Root: clojure.lang.ExceptionInfo - Fail to transact to LMDB: #error {
 :cause "MDB_PAGE_FULL: Internal error - page has no more space"
 :via
 [{:type datalevin.cpp.Util$DTLVException
   :message "MDB_PAGE_FULL: Internal error - page has no more space"
   :at [datalevin.cpp.Util checkRc "Util.java" 63]}]
 :trace
 [[datalevin.cpp.Util checkRc "Util.java" 63]
  [datalevin.cpp.Dbi put "Dbi.java" 56]
  [datalevin.binding.cpp.DBI put "cpp.clj" 314]
  [datalevin.binding.cpp.DBI put "cpp.clj" 315]
  [datalevin.binding.cpp$put_tx invokeStatic "cpp.clj" 633]
  [datalevin.binding.cpp$put_tx invoke "cpp.clj" 626]
  [datalevin.binding.cpp$transact1_STAR_ invokeStatic "cpp.clj" 651]
  [datalevin.binding.cpp$transact1_STAR_ invoke "cpp.clj" 648]
  [datalevin.binding.cpp.CppLMDB transact_kv "cpp.clj" 1053]
  [datalevin.interface$eval8059$fn__8969$G__8025__8984 invoke "interface.clj" 90]
  [datalevin.interface$eval8059$fn__8969$G__8024__9000 invoke "interface.clj" 90]

Root stack trace:
  datalevin.binding.cpp.CppLMDB/transact_kv at cpp.clj:1070
  datalevin.interface$eval8059$fn__8969$G__8025__8984/invoke at interface.clj:90
  datalevin.interface$eval8059$fn__8969$G__8024__9000/invoke at interface.clj:90
The calling code looks like:
(d/transact-kv *kv*
                 index
                 [[:put (key->bytes k) (value->bytes v)]]
                 :bytes :bytes)
Any ideas?

amar 2026-02-28T13:39:40.420569Z

Thanks. I'll try to see if I can put together a minimal example.
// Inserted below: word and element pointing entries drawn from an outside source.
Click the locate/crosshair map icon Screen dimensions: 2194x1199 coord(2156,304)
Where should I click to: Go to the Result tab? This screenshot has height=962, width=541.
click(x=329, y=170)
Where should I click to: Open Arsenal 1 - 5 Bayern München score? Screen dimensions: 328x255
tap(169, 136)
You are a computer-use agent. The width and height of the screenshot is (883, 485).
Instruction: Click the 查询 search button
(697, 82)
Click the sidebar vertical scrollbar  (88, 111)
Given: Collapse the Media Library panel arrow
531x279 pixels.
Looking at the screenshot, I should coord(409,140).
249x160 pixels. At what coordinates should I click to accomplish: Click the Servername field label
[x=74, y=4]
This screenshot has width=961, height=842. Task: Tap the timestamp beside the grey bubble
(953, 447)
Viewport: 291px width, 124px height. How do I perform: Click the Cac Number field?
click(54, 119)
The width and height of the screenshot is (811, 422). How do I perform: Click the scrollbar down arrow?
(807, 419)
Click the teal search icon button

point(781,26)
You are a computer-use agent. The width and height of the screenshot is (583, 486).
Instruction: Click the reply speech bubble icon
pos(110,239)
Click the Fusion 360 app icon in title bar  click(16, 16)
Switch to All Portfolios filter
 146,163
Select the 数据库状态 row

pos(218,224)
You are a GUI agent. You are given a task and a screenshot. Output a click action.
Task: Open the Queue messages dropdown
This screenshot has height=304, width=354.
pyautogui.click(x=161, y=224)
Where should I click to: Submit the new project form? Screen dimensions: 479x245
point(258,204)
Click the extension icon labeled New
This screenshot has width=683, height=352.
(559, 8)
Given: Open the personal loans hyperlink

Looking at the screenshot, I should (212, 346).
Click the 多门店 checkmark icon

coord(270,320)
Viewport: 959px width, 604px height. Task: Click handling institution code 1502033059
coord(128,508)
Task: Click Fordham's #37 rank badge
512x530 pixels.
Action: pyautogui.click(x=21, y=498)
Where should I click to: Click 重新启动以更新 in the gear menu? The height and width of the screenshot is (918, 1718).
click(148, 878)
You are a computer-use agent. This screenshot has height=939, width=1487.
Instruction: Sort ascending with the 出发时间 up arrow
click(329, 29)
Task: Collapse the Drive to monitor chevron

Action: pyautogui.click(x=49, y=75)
Huahai 2026-03-01T00:58:36.297909Z

Please file a github issue with a link to the DB.

Huahai 2026-03-01T06:33:23.877829Z

Please test if the master branch fixes this.

Huahai 2026-02-28T05:20:26.461499Z

If you can share a minimal DB that produce this error, we can take a look. It looks like an edge case in prefix compression.

Huahai 2026-02-28T06:52:58.536719Z

If not, the next release may have a fix.

amar 2026-03-01T15:32:42.448619Z

Hi @huahaiy Yes! the master branch fixes the issue. Thank-you very much!